Sementara itu, pasokan ikan jelawat yang dijual di Pasar Besar Palangkaraya berasal dari Kabupaten Pulang Pisau, Seruyan, Katingan dan Kotawaringin Timur. Harga ikan Jelawat di Pasar Besar Palangkaraya sekitar Rp. 35.000,- - RP. 38.000,-/kg. Jumlah pedagang ikan jelawat di Pasar Besar Palangkaraya sekitar 8 pedagang dengan penjualan rata-rata per hari sekitar 100-200 kilogram.  Di Sungai Kahayan Kota Pontianak, jelawat mulai dibudidayakan dengan menggunakan karamba.

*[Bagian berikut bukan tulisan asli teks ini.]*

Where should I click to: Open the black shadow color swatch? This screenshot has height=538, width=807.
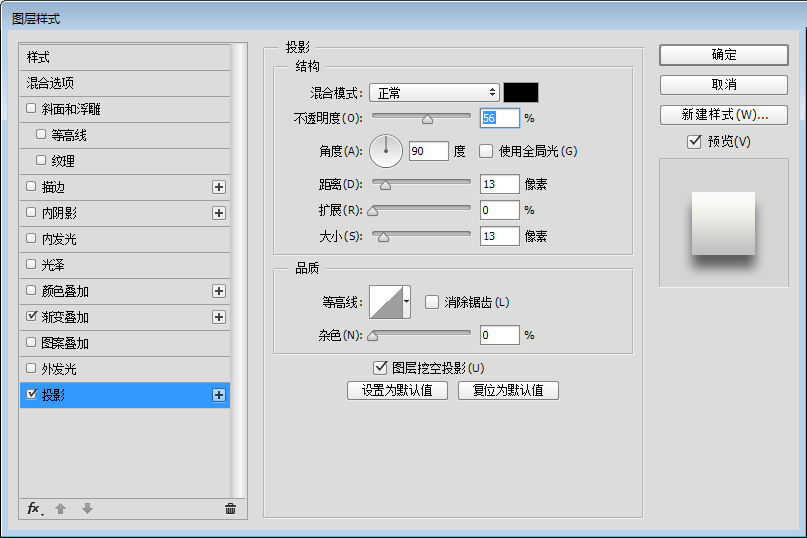pos(521,93)
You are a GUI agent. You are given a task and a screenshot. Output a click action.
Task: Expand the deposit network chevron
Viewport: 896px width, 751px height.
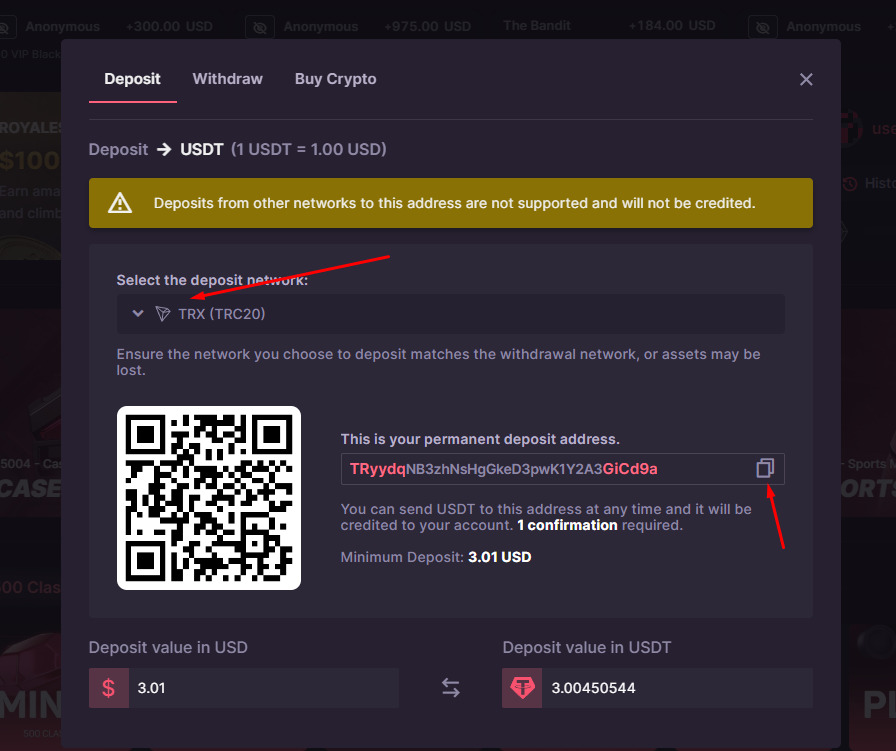tap(138, 314)
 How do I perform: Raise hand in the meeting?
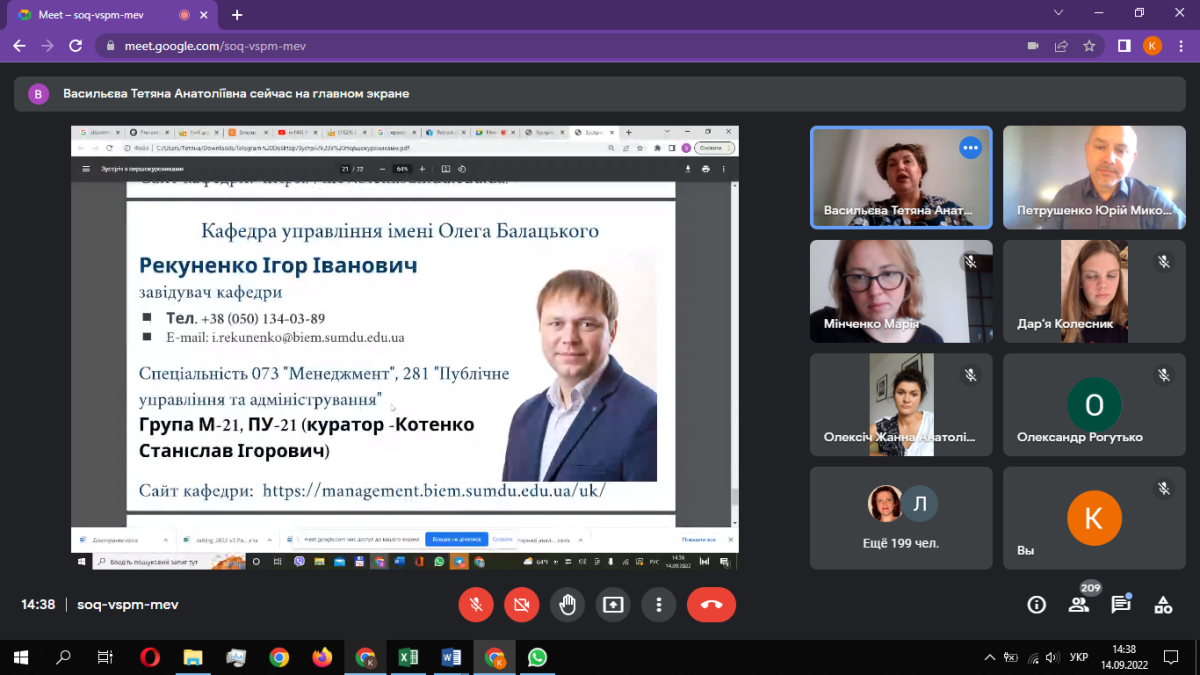coord(567,605)
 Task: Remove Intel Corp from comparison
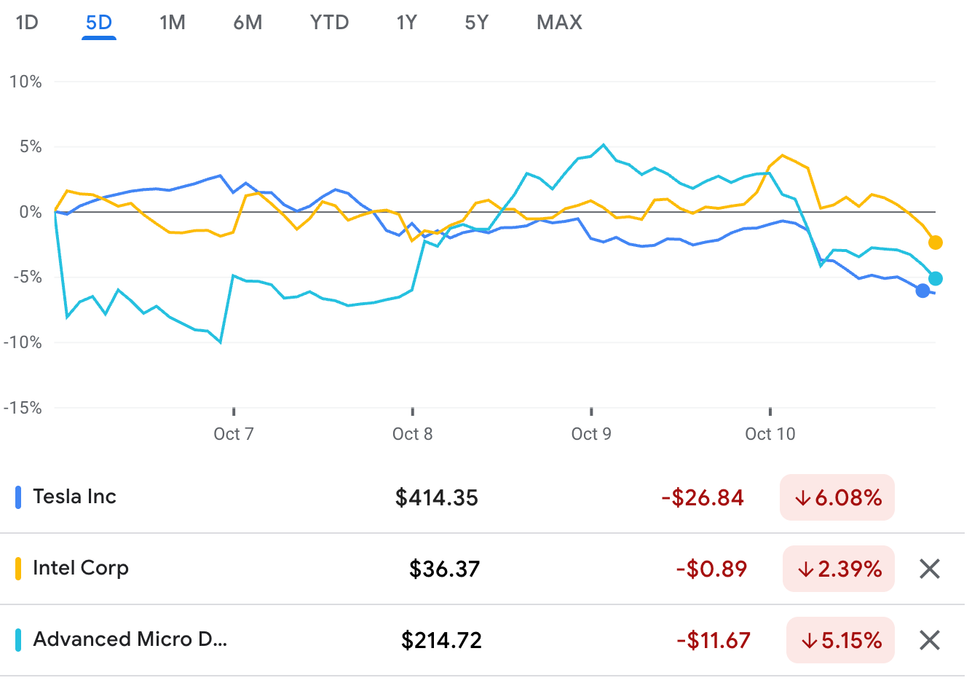pos(929,569)
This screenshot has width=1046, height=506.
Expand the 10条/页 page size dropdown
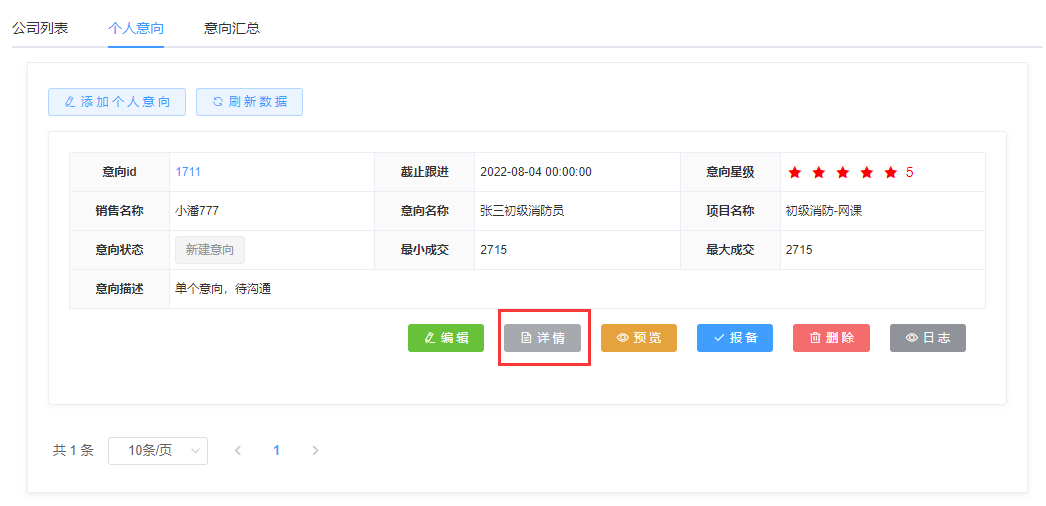point(158,451)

Menurut Pak Rosli salah satu pembudidaya jelawat,  ikan ini dapat dipanen setelah berumur sekitar 6-12 bulan dengan ukuran 1-2 kilogram per ekor. Satu karamba dengan ukuran 4 x 4 meter dapat menampung benih sekitar 1000 ekor. Jenis pakan yang biasa diberikan adalah dedak, bungkil, daun ubi dan pakan buatan.
Keberadaan ikan jelawat di alam mulai menurun jumlahnya, rata-rata ikan yang tertangkap hanya berukuran 2 kilogram per ekor.  Budidaya ikan jelawat perlu dikembangkan karena ikan ini banyak dicari orang, terutama orang-orang yang pernah merasakan dagingnya. Harga ikan  jelawat cukup tinggi dan dapat membawa keuntungan bagi pembudidaya dan pedagang. Selain itu juga, untuk kegiatan pelestarian karena populasi ikan jelawat sudah berkurang akibat penangkapan yang berlebihan dan tidak selektif.